Screenshot from ShellShock
Are we forgetting the realities of war?
This year has seen video game developers shift their focus from WWII to 'Nam in droves, with the release of Battlefield Vietnam, Conflict Vietnam, ShellShock: Nam '67 and the re-tooled Vietcong iteration, Purple Haze.

It is a contentious area, but we are all weaned on imagery of war and it has been recycled like there is no tomorrow, from propaganda war films, to anti-war films.

Arguably, 'Nam is the most exploited war yet, having been filmed by TV news teams at a then unprecedented level and re-enacted for a slew of films, many of them highly-lauded like The Deer Hunter.

We are all so used to the imagery of the Vietnam War that, despite how traumatic the experience as portrayed in Platoon is, or how shocking the genuine footage is, it all just becomes a medley of iconic images to those of us with no personal connection with the actual events.

When this kind of imagery is combined with dynamics from games based in a WWII, or even science-fictional genre, it offers an accessible game experience.

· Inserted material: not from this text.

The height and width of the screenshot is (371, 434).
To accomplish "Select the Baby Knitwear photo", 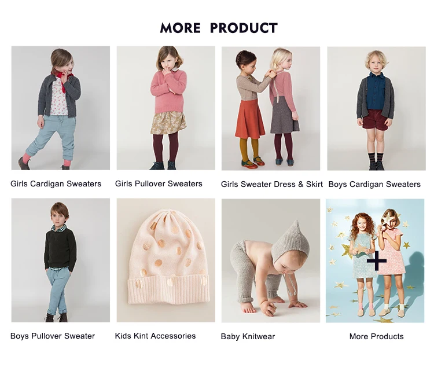I will pyautogui.click(x=271, y=261).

Conflict Vietnam and ShellShock, for example, both riff on familiar imagery, or clichés, of Nam: naive newbies, counter-culture rock music, jungle ambushes.

But it does it in a way that is somewhat neutralised and detached from history's realities.

Normal now?

Effectively, thanks to familiarity with the imagery and game conventions, we can instantly feel at home in the situation offered by these Nam games.

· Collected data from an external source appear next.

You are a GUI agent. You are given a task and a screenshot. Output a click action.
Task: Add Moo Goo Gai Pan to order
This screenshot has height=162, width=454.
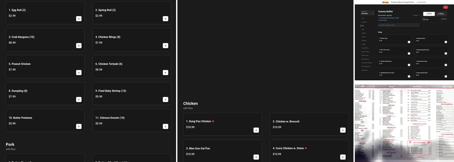[x=256, y=157]
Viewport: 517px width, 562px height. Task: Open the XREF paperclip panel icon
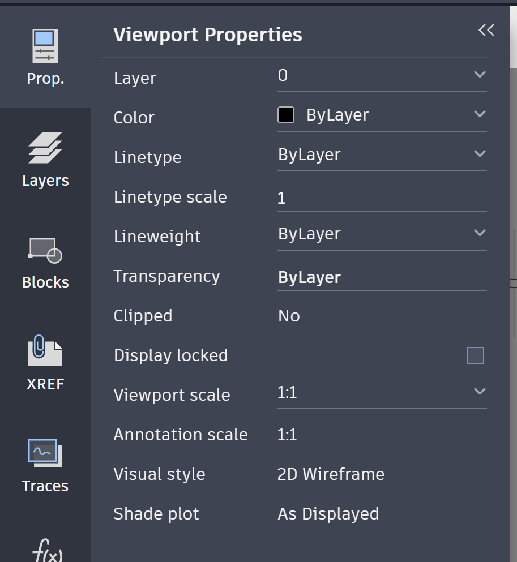(x=45, y=362)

Screenshot from ShellShock
Society has become so accelerated now that any real-world experience is exploited almost immediately, given the commercial imperative

This cannot fail to be handy for developers and publishers looking to successfully expand a new sub-genre.

Contemporary news imagery features new landscapes; deserts, sandy battledress, and Arabic fighters with RPGs.

I wonder whether the fact that war has become so synonymous with the US's so-called War On Terror, and the campaigns in the Middle East, means that the Vietnam War has reached some kind of threshold.

Perhaps it is now slipping into history where it can be talked about more easily and commercially exploited.

It is just ironic that we can also play games that exploit this desert warfare too.

Society has become so accelerated now that any real-world experience is exploited almost immediately, given the commercial imperative.

For us gamers, that means a variety of options for our next virtual tours of duty, ethical questions notwithstanding.

Conflict Vietnam is available now on Xbox, PC and PS2. ShellShock: Nam '67 is available now on Xbox, PC and PS2.